[Source material]
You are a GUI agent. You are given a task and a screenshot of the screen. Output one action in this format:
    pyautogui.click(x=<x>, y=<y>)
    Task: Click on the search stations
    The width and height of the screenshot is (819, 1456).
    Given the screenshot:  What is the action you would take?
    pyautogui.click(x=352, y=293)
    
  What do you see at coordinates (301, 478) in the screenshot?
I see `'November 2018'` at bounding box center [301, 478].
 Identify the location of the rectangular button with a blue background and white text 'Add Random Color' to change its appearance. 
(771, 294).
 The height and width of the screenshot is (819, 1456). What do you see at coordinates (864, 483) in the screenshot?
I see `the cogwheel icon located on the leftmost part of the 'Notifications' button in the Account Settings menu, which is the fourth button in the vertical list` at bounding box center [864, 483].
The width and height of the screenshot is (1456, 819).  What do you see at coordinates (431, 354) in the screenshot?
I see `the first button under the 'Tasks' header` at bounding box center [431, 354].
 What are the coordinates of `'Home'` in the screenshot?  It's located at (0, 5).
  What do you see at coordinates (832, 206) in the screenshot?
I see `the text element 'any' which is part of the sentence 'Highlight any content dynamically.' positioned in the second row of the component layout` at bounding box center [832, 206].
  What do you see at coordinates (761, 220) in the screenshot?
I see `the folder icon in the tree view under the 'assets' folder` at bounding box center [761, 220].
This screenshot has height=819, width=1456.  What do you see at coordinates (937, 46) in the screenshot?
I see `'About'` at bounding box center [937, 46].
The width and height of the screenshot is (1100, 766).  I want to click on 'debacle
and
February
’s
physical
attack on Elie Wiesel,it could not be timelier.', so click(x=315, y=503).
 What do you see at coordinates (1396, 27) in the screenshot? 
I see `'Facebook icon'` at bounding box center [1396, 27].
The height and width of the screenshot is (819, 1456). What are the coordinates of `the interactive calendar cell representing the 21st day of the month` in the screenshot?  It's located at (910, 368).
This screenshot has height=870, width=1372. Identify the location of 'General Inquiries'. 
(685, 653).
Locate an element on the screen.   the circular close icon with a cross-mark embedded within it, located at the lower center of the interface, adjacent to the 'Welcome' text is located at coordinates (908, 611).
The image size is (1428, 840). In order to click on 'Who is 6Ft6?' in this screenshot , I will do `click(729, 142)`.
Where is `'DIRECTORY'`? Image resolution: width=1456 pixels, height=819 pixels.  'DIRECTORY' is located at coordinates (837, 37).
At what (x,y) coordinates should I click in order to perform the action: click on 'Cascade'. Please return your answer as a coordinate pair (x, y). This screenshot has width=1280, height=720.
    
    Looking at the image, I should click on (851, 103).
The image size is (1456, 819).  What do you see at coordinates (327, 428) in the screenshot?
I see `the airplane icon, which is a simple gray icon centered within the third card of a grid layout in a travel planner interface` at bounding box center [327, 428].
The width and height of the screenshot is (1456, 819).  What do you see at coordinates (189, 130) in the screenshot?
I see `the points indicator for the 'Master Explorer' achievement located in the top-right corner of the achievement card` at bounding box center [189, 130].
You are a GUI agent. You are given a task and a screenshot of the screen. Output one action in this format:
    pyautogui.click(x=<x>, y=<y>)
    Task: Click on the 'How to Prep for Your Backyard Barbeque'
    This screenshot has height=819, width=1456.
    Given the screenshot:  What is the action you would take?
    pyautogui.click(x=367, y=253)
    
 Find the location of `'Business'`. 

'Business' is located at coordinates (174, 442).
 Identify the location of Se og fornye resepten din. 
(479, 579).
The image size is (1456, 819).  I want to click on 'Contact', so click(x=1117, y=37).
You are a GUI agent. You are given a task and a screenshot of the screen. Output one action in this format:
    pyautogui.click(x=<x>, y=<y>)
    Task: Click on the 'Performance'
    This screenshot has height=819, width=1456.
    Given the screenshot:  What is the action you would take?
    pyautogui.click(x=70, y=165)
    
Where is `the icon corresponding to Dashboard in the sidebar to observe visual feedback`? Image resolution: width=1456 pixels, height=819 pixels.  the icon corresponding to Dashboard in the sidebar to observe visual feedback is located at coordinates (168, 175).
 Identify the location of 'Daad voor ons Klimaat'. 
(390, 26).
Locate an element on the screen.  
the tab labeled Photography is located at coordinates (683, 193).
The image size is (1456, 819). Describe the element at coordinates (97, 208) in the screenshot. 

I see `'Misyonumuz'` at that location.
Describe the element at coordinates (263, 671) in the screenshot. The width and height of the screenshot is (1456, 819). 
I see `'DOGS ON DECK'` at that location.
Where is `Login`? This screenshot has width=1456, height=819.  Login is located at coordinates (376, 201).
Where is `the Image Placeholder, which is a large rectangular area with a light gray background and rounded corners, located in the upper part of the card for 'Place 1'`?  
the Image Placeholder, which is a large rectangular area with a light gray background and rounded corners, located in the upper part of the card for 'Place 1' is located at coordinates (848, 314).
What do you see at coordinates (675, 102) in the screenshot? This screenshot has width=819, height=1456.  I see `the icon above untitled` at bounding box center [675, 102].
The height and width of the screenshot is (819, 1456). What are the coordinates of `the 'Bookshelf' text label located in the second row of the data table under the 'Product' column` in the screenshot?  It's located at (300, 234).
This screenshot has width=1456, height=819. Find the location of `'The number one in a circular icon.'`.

[Objective] Echo the lines starting at the one containing "Describe the element at coordinates (263, 671)" and ending at the last line, word for word.

[Answer to this task]
Describe the element at coordinates (263, 671) in the screenshot. The width and height of the screenshot is (1456, 819). 
I see `'DOGS ON DECK'` at that location.
Where is `Login`? This screenshot has width=1456, height=819.  Login is located at coordinates (376, 201).
Where is `the Image Placeholder, which is a large rectangular area with a light gray background and rounded corners, located in the upper part of the card for 'Place 1'`?  
the Image Placeholder, which is a large rectangular area with a light gray background and rounded corners, located in the upper part of the card for 'Place 1' is located at coordinates (848, 314).
What do you see at coordinates (675, 102) in the screenshot? This screenshot has width=819, height=1456.  I see `the icon above untitled` at bounding box center [675, 102].
The height and width of the screenshot is (819, 1456). What are the coordinates of `the 'Bookshelf' text label located in the second row of the data table under the 'Product' column` in the screenshot?  It's located at (300, 234).
This screenshot has width=1456, height=819. Find the location of `'The number one in a circular icon.'`.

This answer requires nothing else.